* _What you need to do_:
Skip the pictures and retype exactly the lines from the one holding "Task: Select System Setup in the sidebar menu" through the end of the entries.

* _Supplied entries_:

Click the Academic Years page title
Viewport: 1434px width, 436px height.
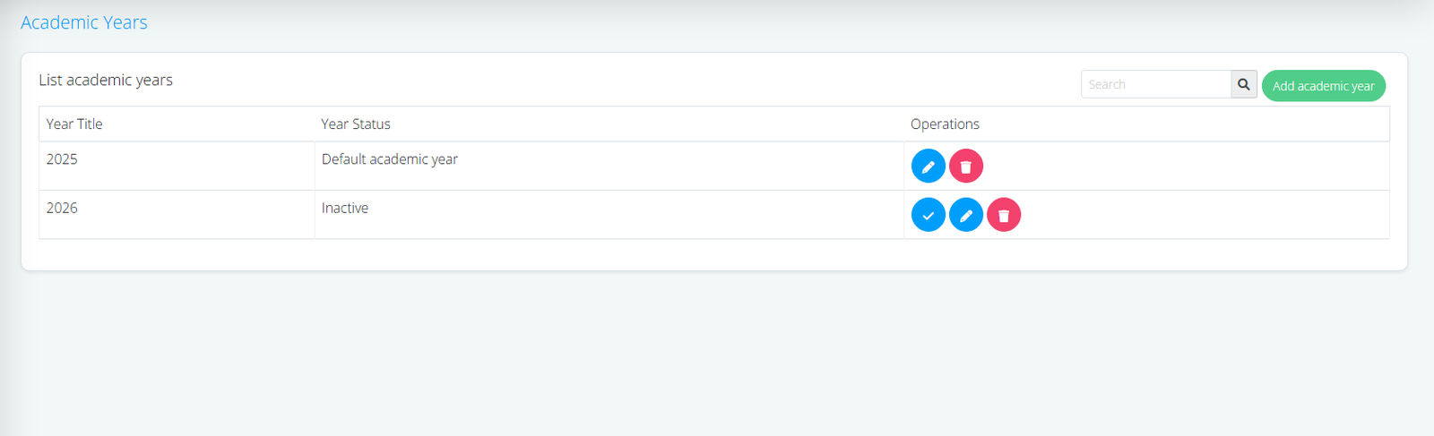84,22
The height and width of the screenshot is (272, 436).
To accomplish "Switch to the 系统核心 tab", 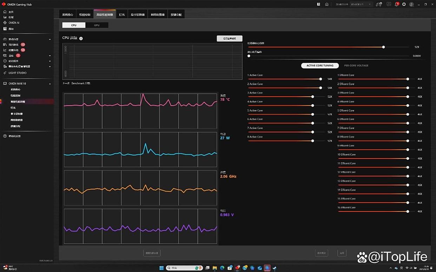I will click(x=67, y=15).
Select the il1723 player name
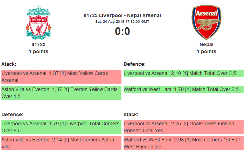 pos(39,44)
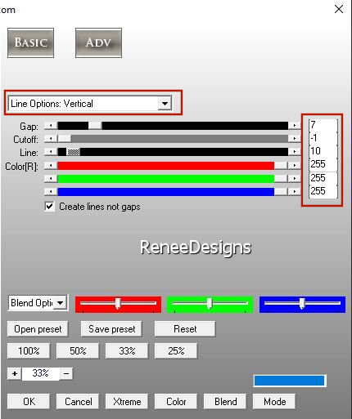Decrease zoom with the minus button
The image size is (352, 419).
(x=66, y=373)
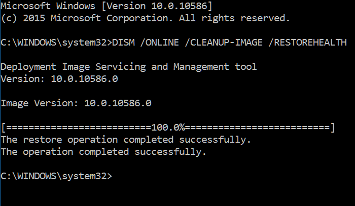Click the closing bracket of the progress bar
The height and width of the screenshot is (206, 355).
(332, 128)
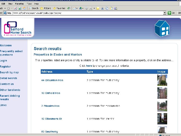The image size is (181, 136).
Task: Open the View menu
Action: (10, 4)
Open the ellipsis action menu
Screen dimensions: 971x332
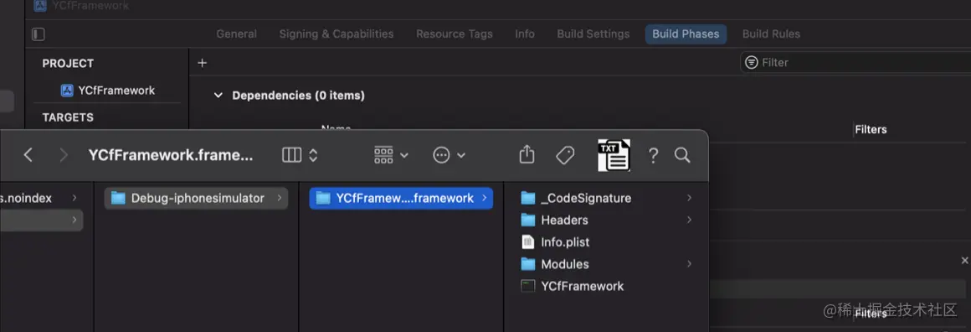449,155
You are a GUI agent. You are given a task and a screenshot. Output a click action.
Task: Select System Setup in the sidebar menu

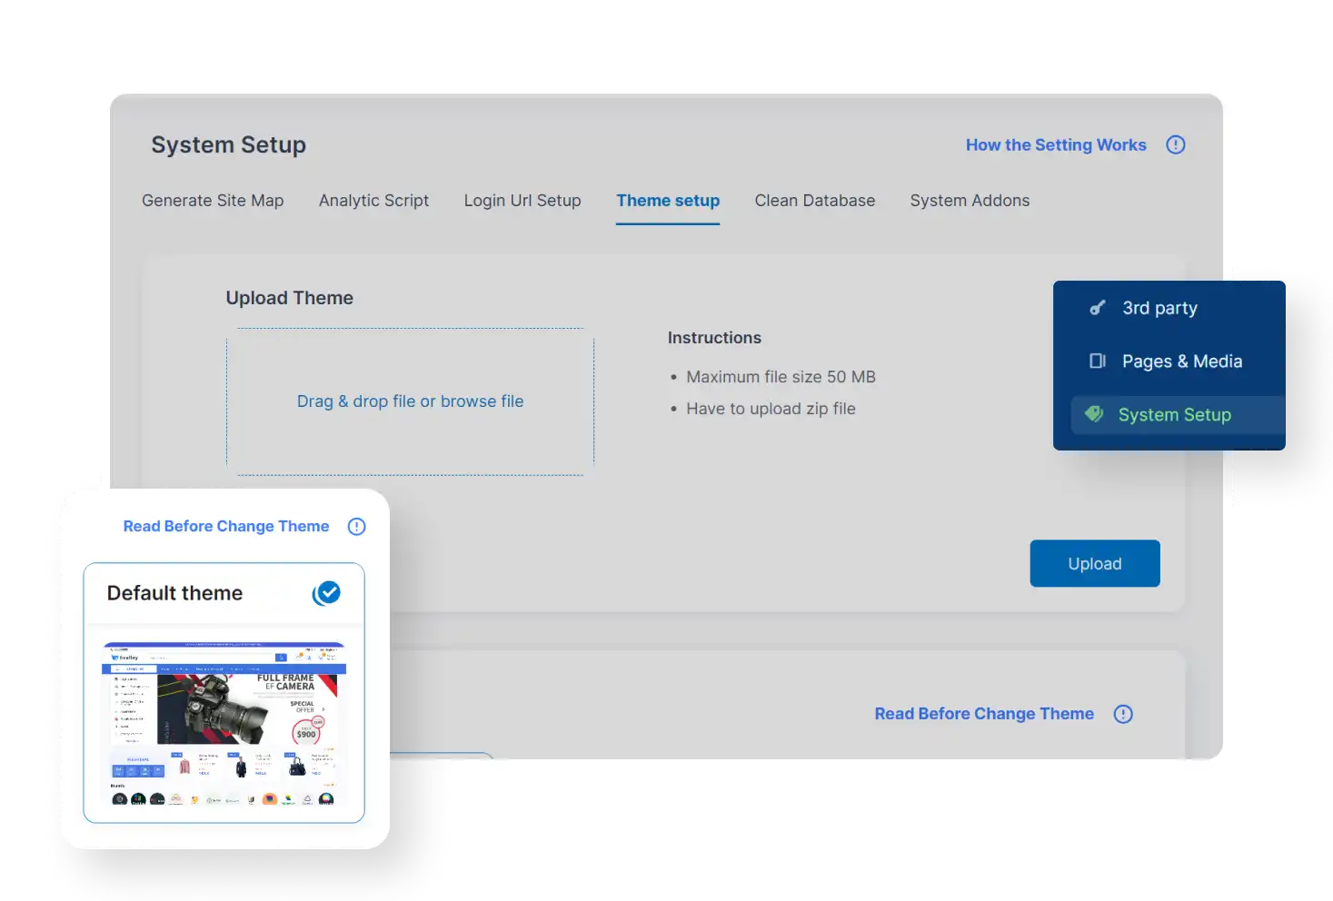pyautogui.click(x=1175, y=415)
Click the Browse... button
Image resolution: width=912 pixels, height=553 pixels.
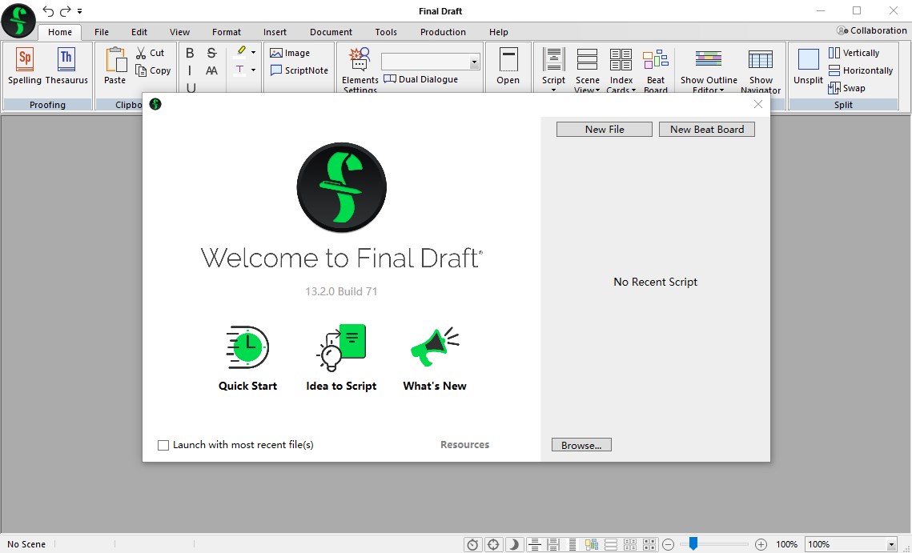tap(581, 445)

* _Written response_:
Task: Select System Setup in the sidebar menu

pyautogui.click(x=1175, y=415)
Click the Browse... button
Image resolution: width=912 pixels, height=553 pixels.
tap(581, 445)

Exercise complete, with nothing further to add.